The Ny Times is reporting that both the abysmally named Palestinian Authority and Ariel Sharon are both in favor of pursuing the Bush road map to peace in the Middle East.
One of the things that has perplexed me in the past few weeks were all the calls that the so-called ‘road map’ has all but been scrapped because of the recent terrorism. This seems to me to be a silly way to view the peace plan, which has a series of steps that should be acted upon when certain conditions are met. The very first of those is:
In Phase I. the Palestinians immediately undertake an unconditional cessation of violence according to the steps outlined below; such action should be accompanied by supportive measures undertaken by Israel. Palestinians and Israelis resume security cooperation based on the Tenet work plan to end violence, terrorism, and incitement through restructured and effective Palestinian security services.
If these conditions are not met, and an argument could be made that recent events have certainly showed that they may not have been, this does not mean you throw the entire plan out.
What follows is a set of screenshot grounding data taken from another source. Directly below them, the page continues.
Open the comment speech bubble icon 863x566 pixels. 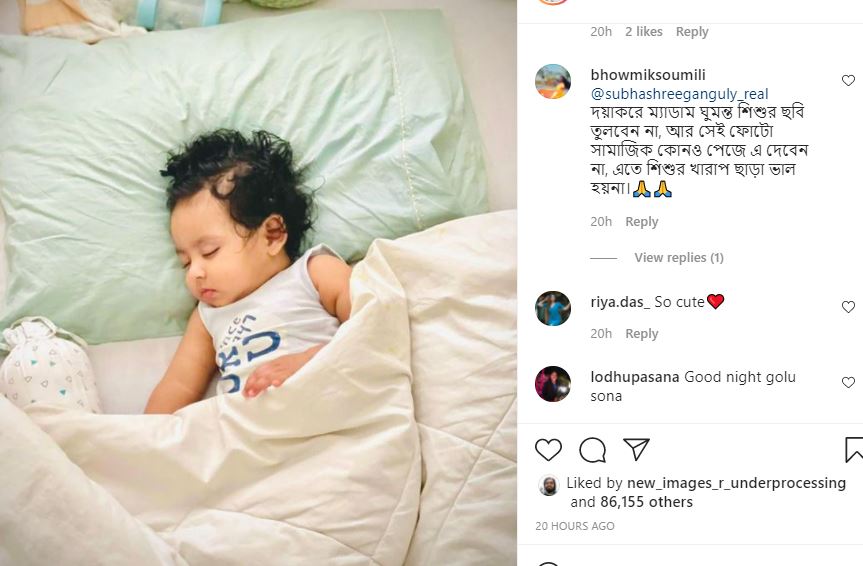tap(593, 450)
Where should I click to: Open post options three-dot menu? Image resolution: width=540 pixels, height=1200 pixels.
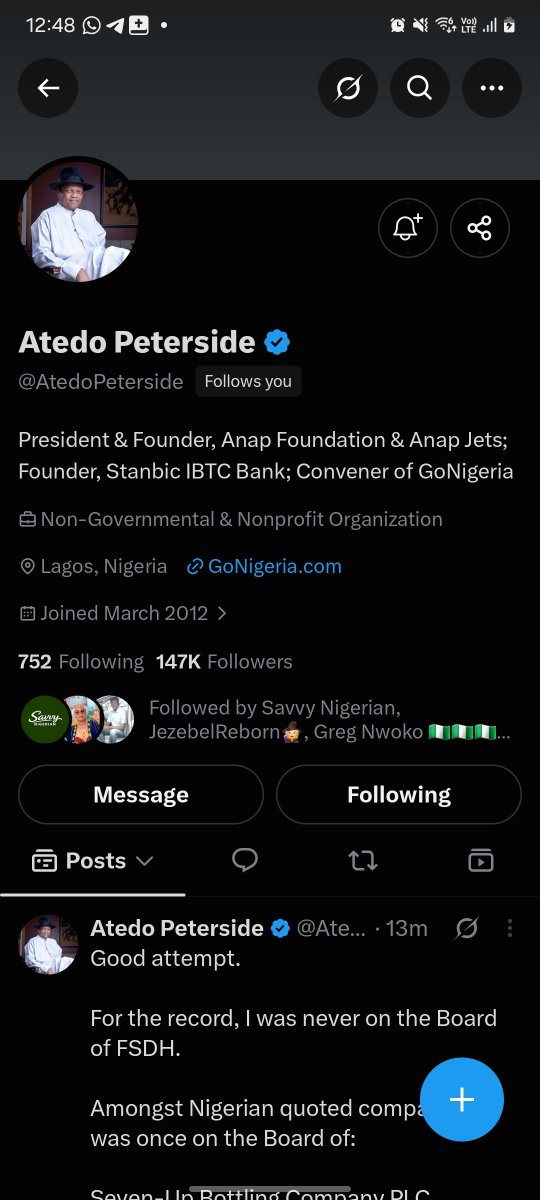[x=510, y=928]
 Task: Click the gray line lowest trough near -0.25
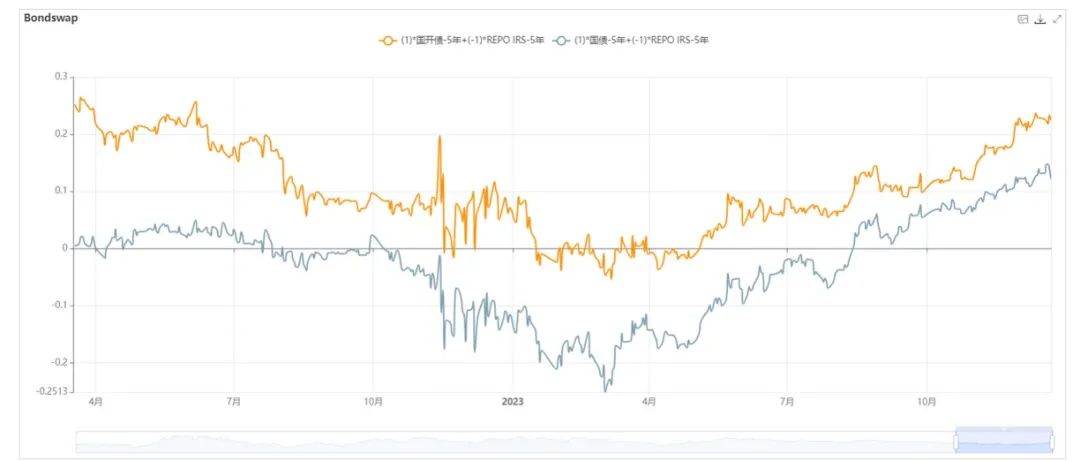tap(606, 390)
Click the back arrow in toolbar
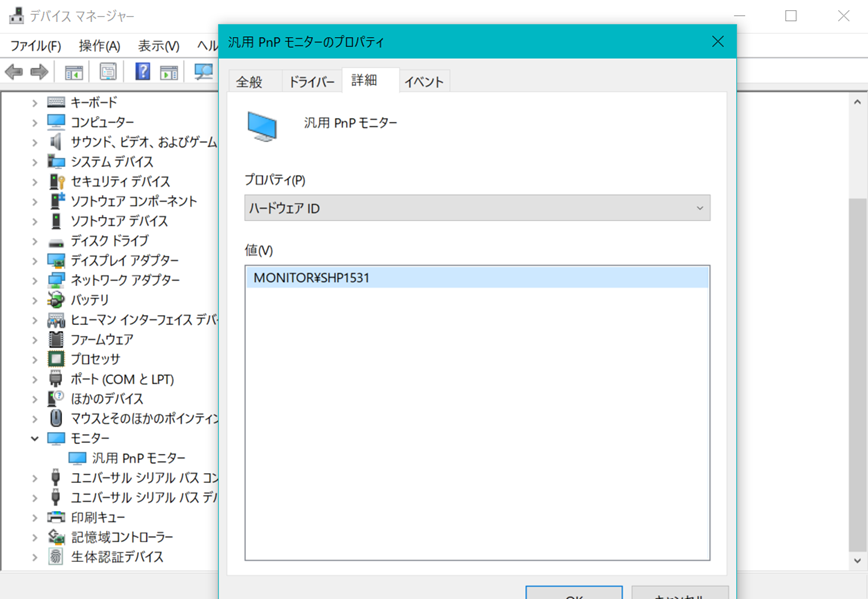Screen dimensions: 868x599 tap(14, 72)
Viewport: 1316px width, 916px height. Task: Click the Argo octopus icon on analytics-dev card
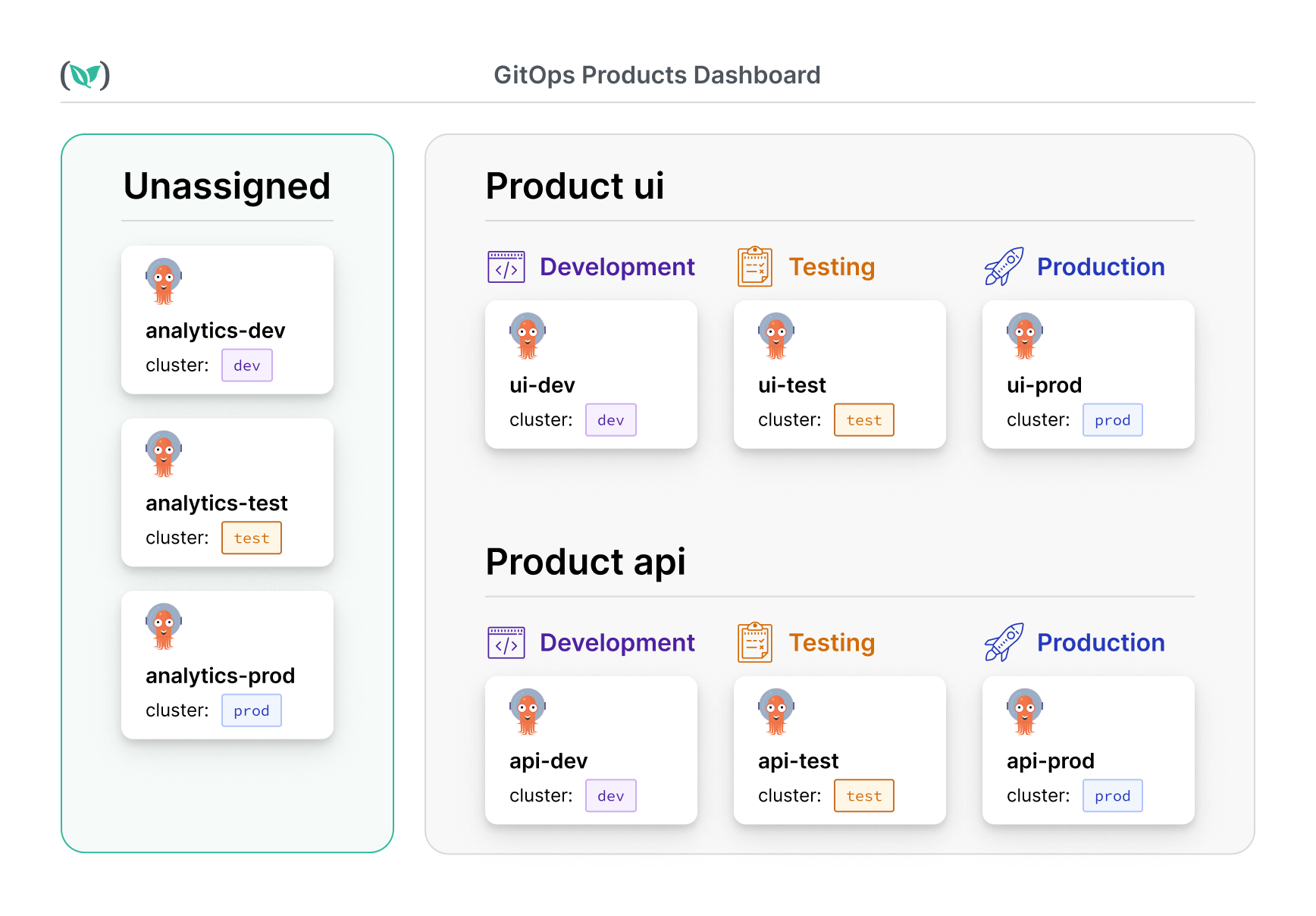[x=164, y=281]
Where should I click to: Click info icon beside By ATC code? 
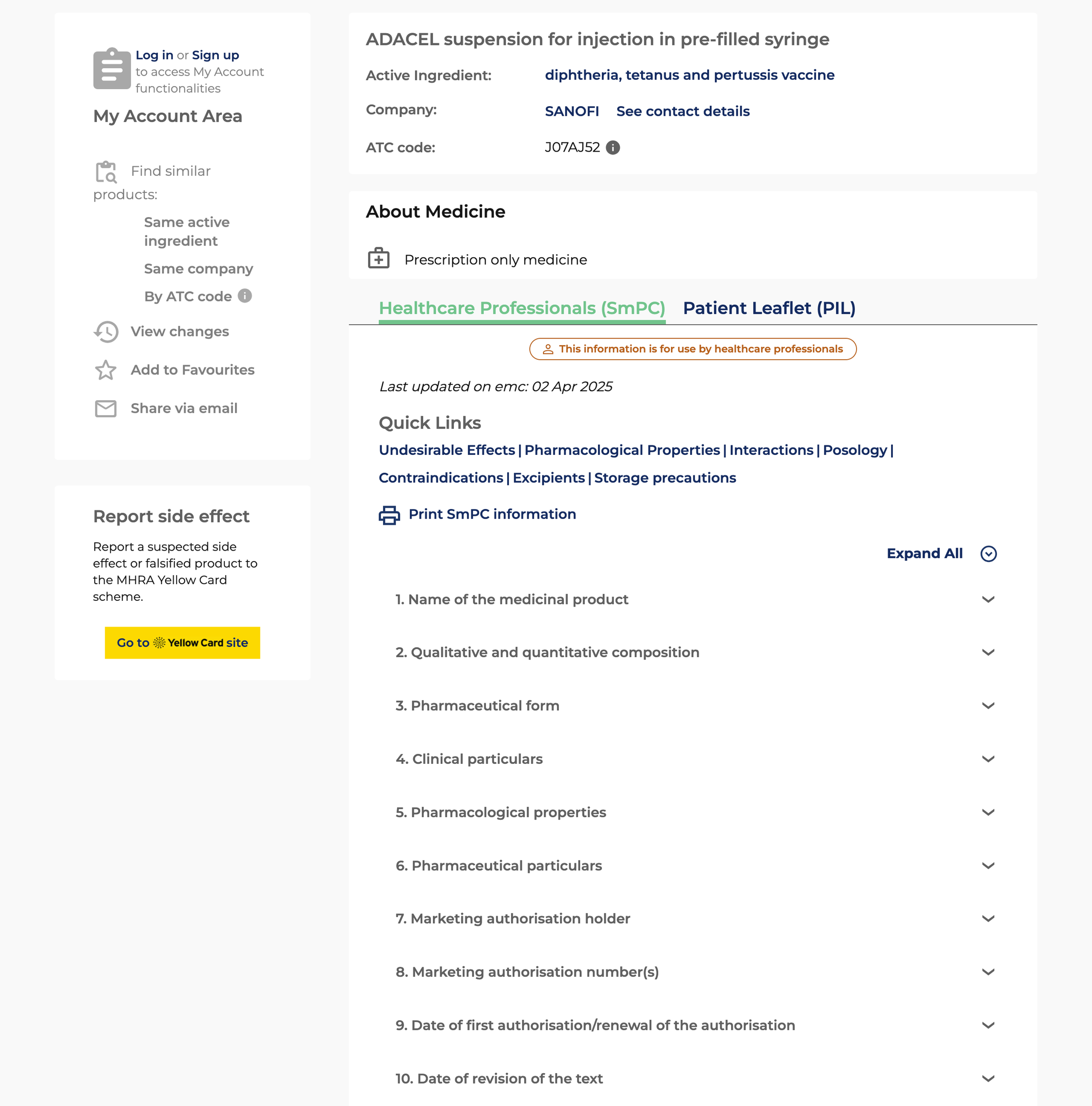pos(245,296)
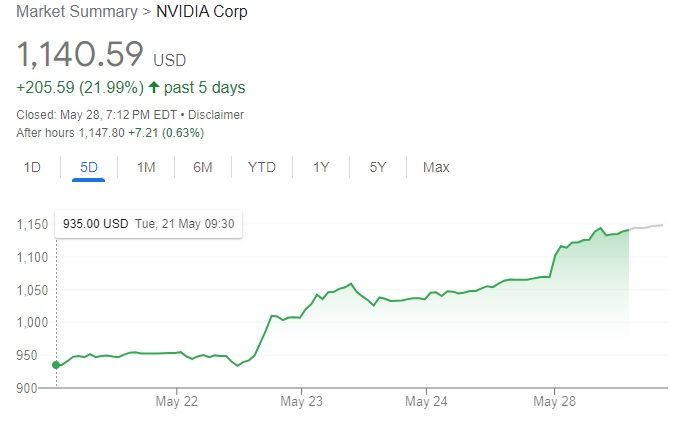Click the NVIDIA Corp breadcrumb title
This screenshot has height=431, width=685.
click(201, 13)
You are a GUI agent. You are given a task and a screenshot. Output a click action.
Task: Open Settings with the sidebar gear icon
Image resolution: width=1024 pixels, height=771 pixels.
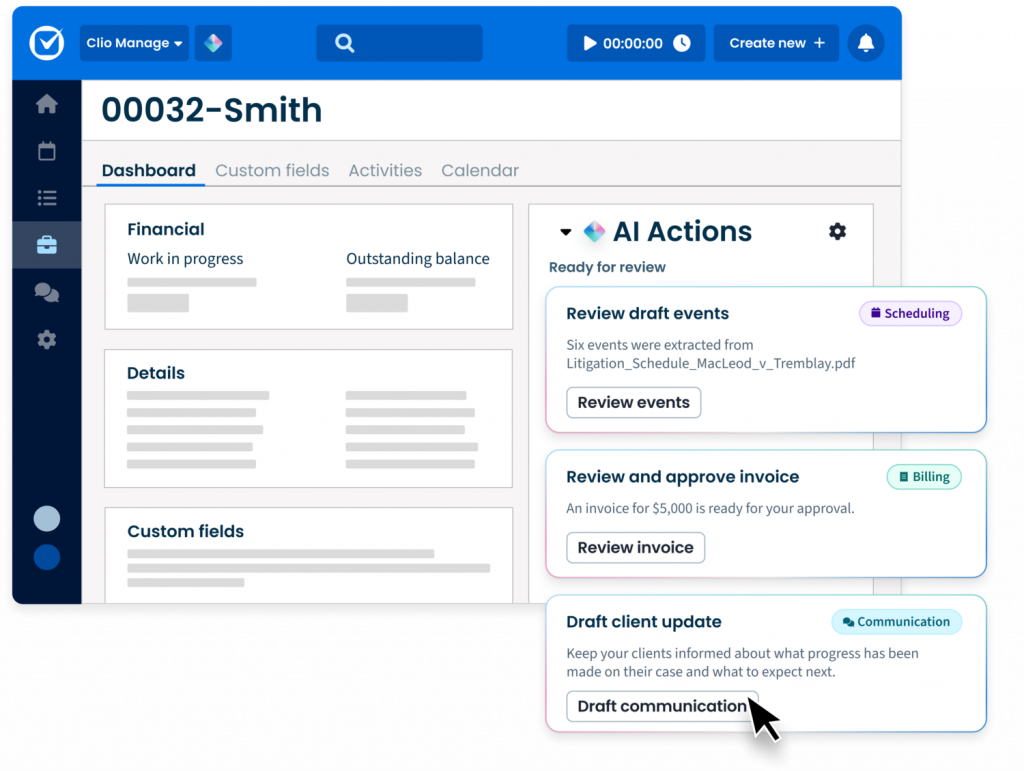click(46, 340)
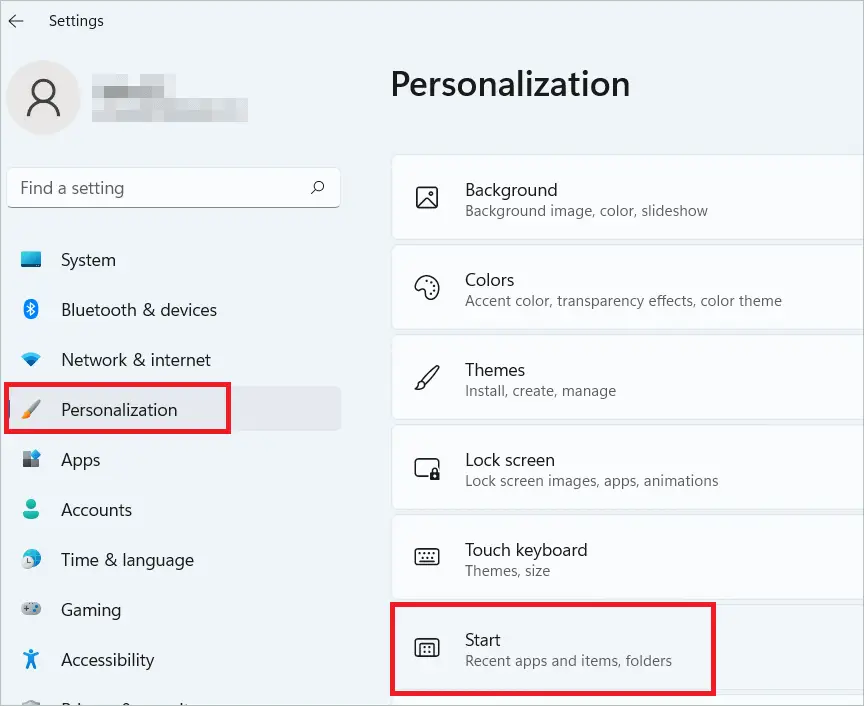Click the search magnifier icon
The height and width of the screenshot is (706, 864).
point(317,188)
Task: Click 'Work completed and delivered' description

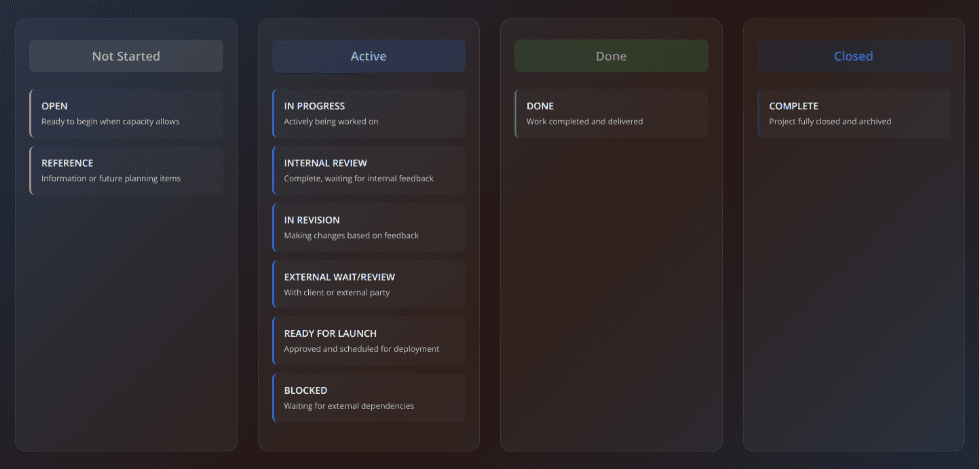Action: [585, 122]
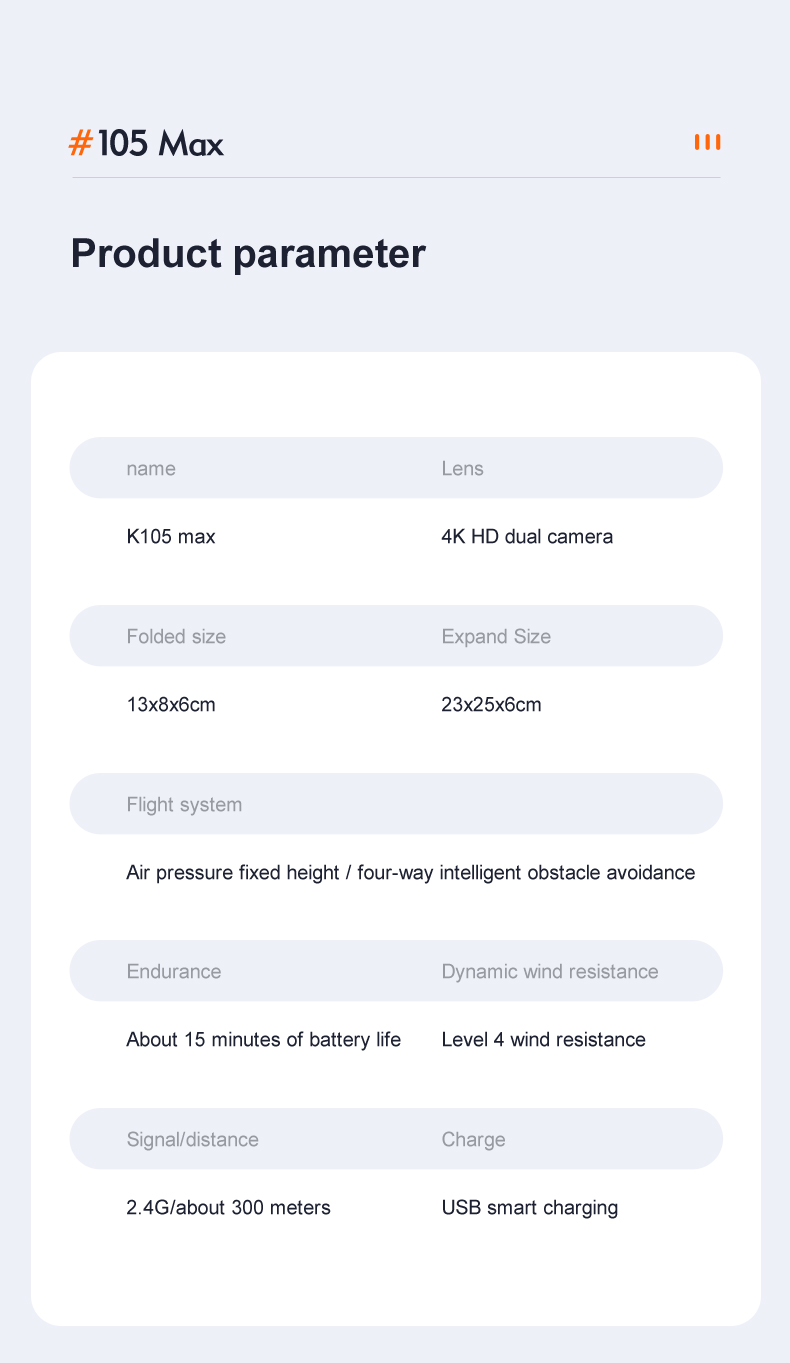Select the Folded size header
790x1363 pixels.
[x=176, y=636]
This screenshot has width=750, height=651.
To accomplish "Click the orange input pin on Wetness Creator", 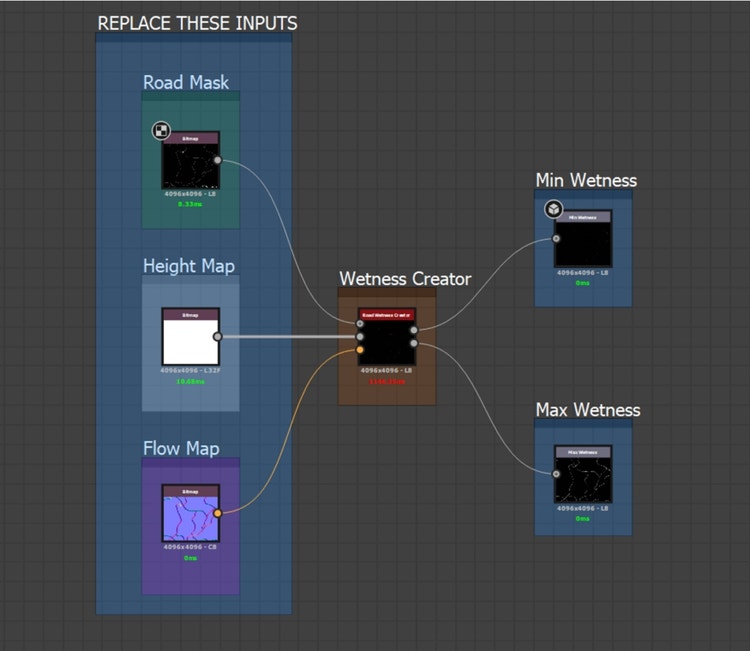I will tap(360, 350).
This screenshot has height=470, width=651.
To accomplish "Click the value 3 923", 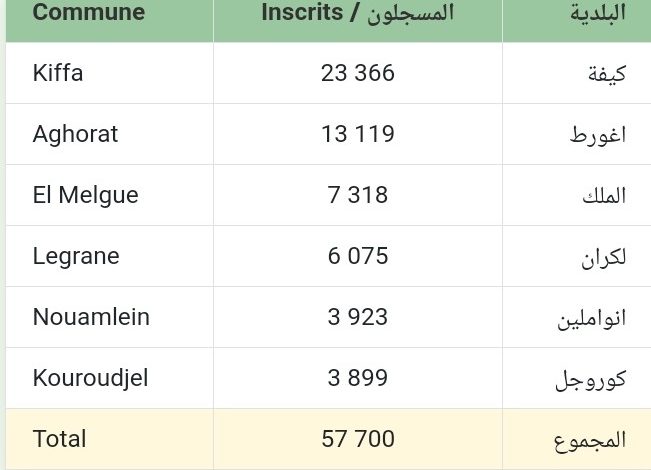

Instead, it would seem, you shelve the plan until those conditions have been met, and then you proceed forward. Let me try an example:
A college student wants to become a doctor, and one of the preconditions is to take a microbiology course. The student fails the course- should he/she simply scrap the plan to become a doctor? Most of us would simply put that plan on hold, and then take the microbiology course again. Once that condition has met, then we would move forward with the rest of the plan.
Another problem with this sniping about what many view as the stillborn plan is the bizarre perception that plans always proceed according to, well, planning. They don’t. This won’t. I think it is safe to say that reports of the road map’s demise may have been premature.
Robin Roberts
There is a difference, in your analogy the pre-med student is not committing serial murders while awaiting completion of the course.
yehudit
The problem is that internatonal pressure is rarely brought to bear on the Arabs whenever they don’t honor their side of an agreement with Israel. The pressure is always placed on Israel. So no one is putting the Pal state on hold while the Pals “take the course in peaceful responsible statehood again”. The RM has dates on it – if they screw around blowing up Israeli civilians for another couple of years, they can still claim they were promised their state by 2005, and everyone will conveniently forget they didn’t “pass the course.”